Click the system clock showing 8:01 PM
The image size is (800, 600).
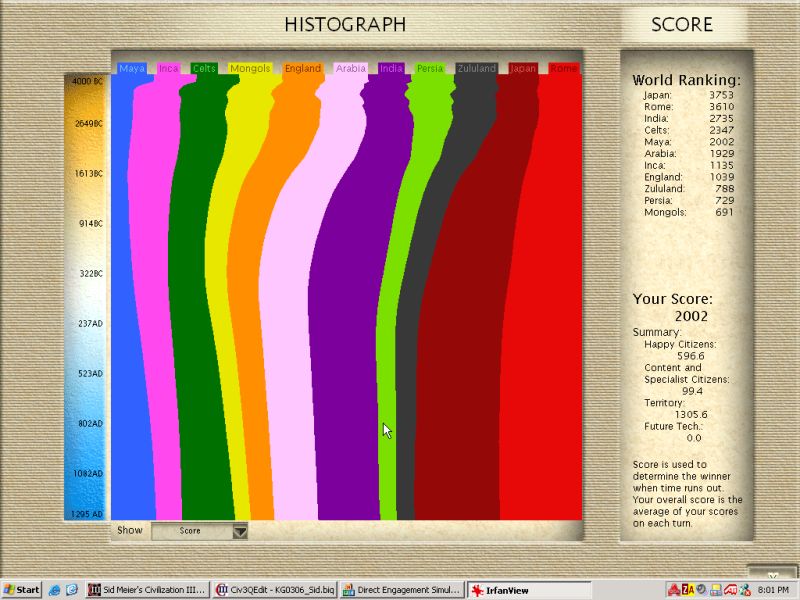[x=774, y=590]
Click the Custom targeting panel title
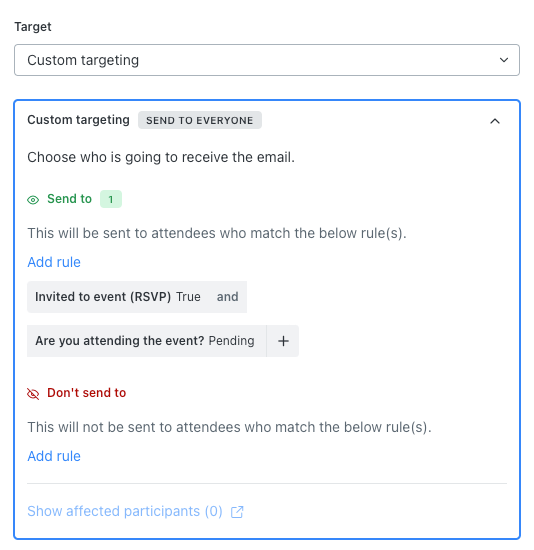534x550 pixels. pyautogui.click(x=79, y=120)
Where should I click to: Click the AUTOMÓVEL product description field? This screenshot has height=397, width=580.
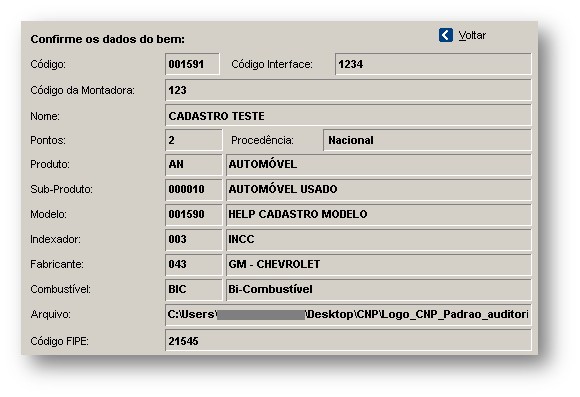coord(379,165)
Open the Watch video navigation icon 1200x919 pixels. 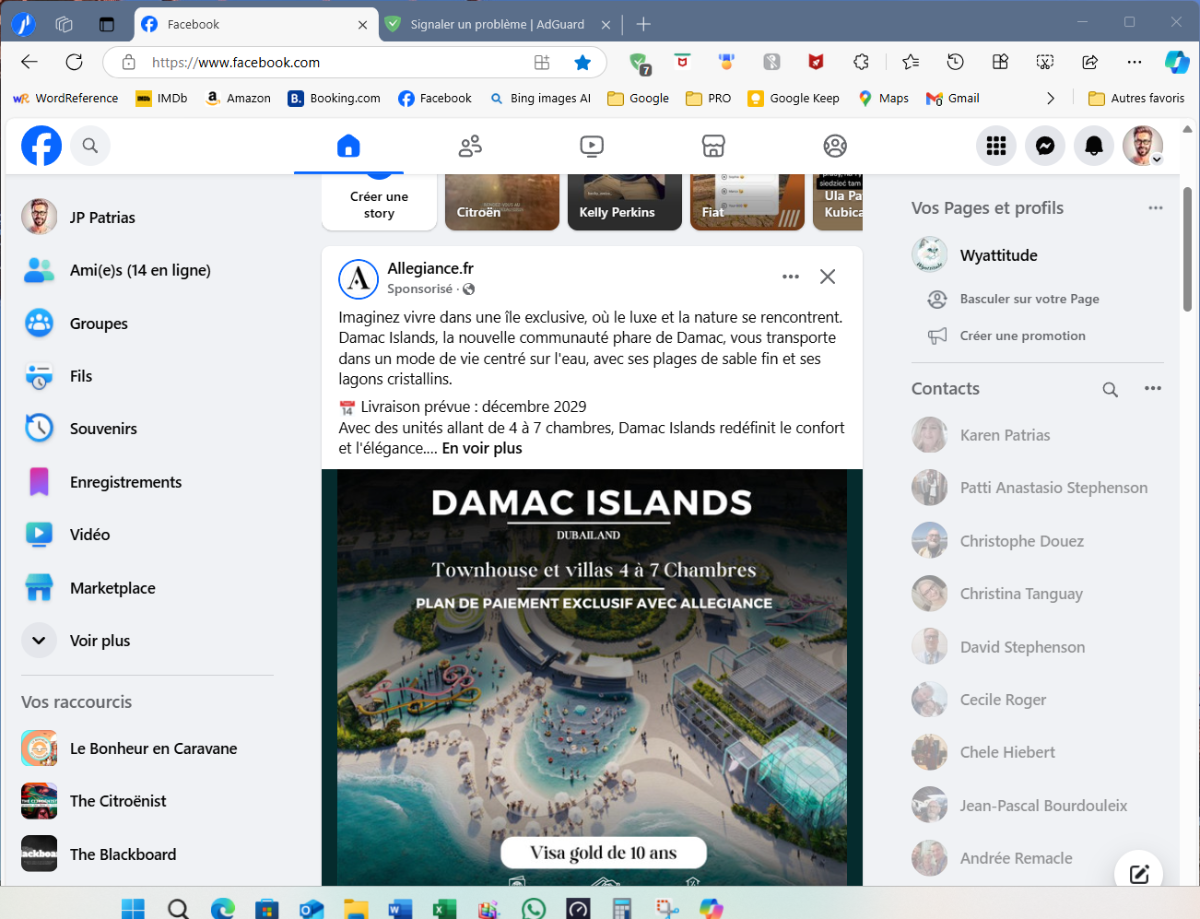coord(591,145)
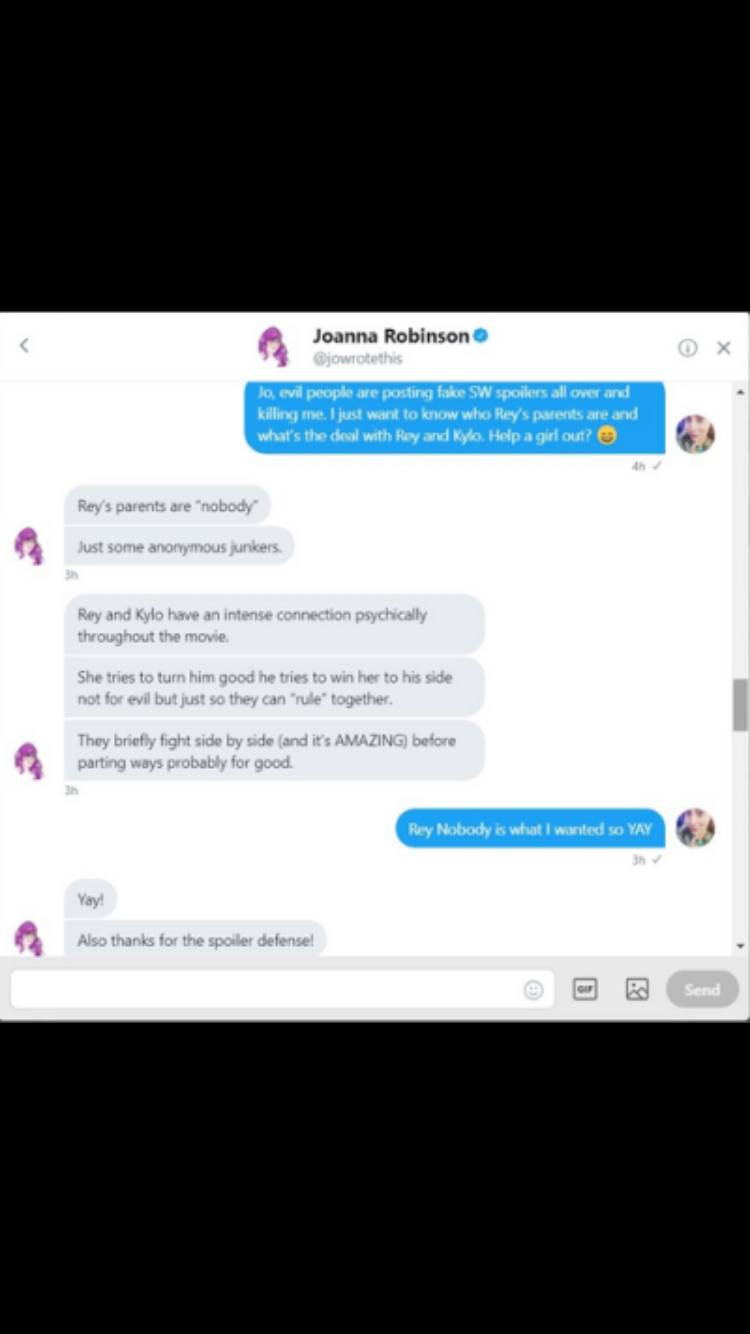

==

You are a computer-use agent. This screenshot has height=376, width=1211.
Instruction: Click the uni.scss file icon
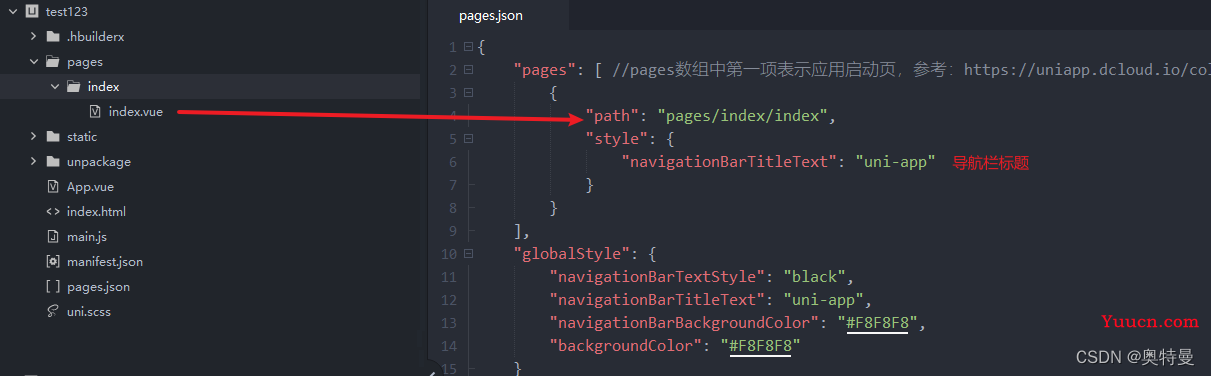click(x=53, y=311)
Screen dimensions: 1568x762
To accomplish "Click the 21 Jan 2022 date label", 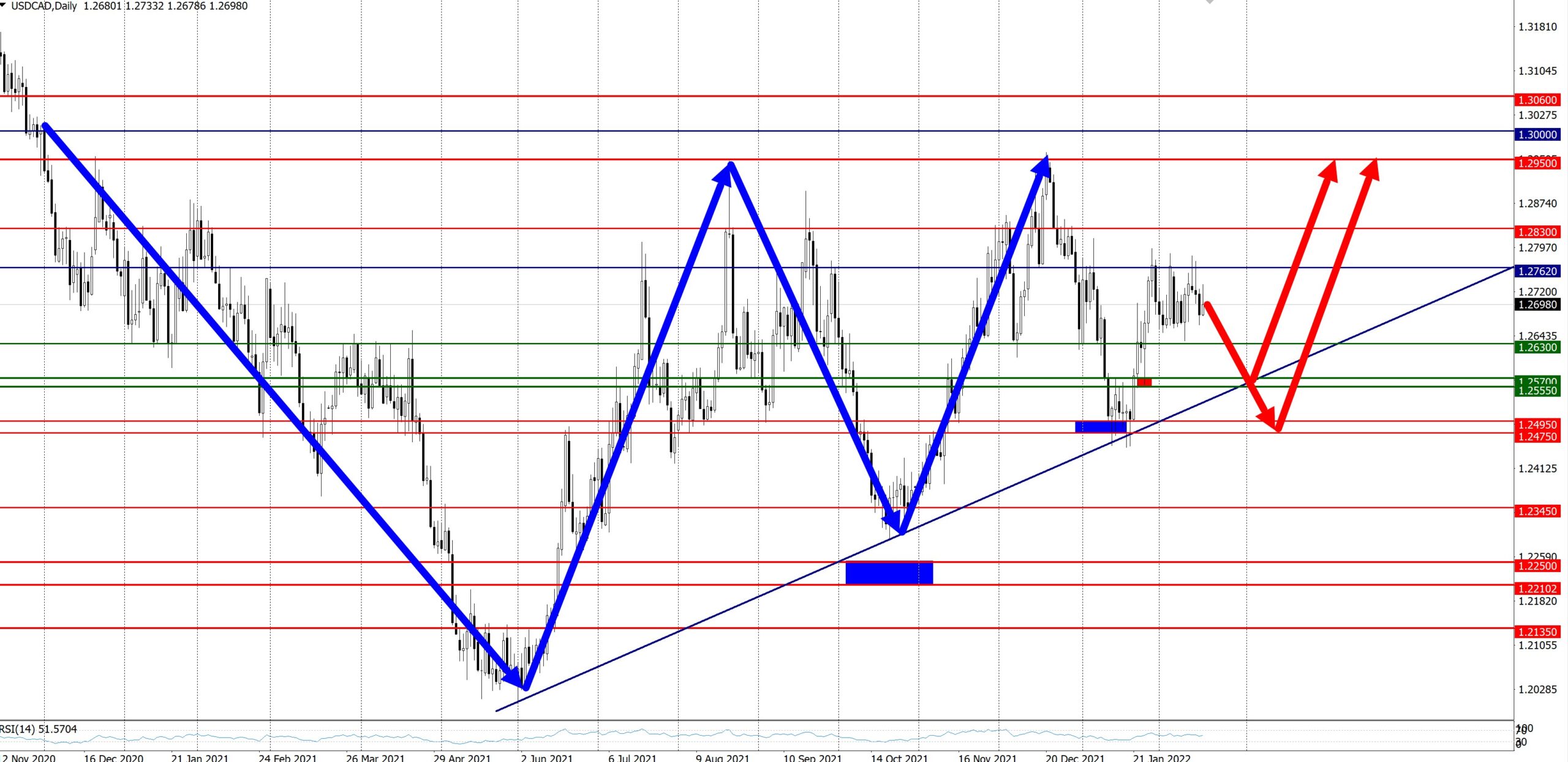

---

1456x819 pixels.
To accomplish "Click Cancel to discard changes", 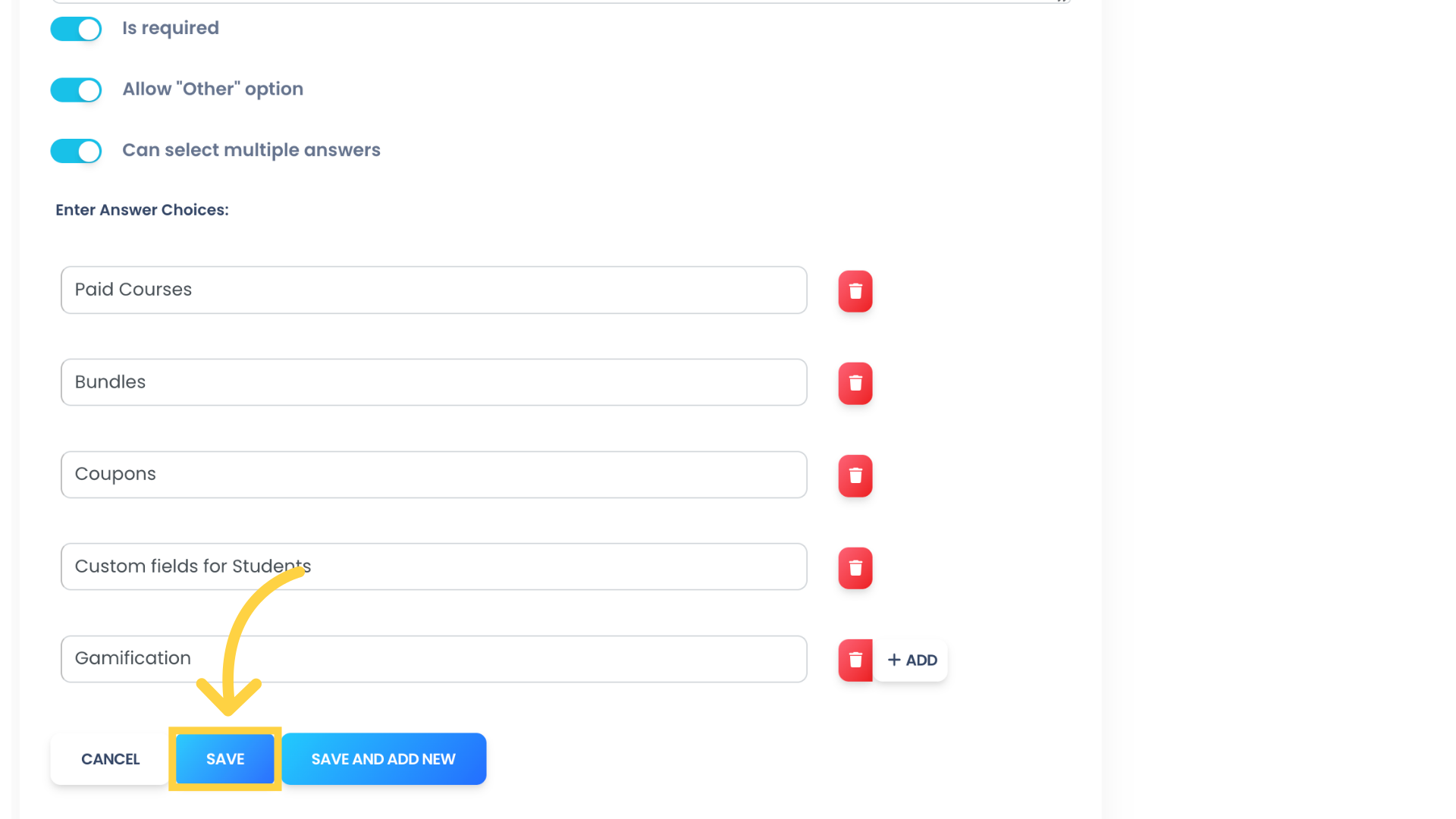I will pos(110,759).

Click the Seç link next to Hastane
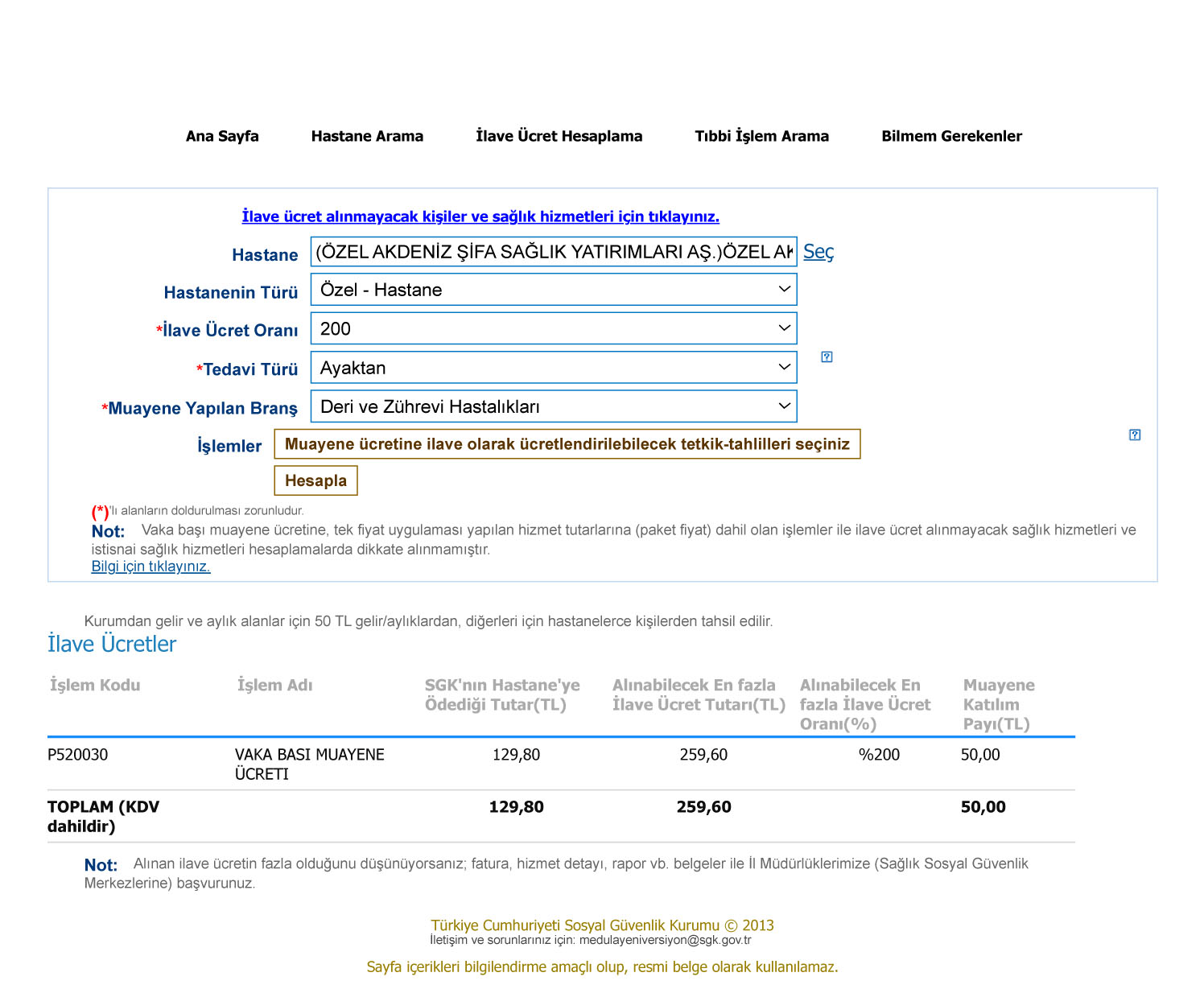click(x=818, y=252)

• Set problem: List each line of the records above that contains the string "screenshot". Matching is case-sensitive.

• Result below:
Where should I click to: Click the AUTOMÓVEL product description field? This screenshot has height=397, width=580.
You are a computer-use agent. This screenshot has height=376, width=1211.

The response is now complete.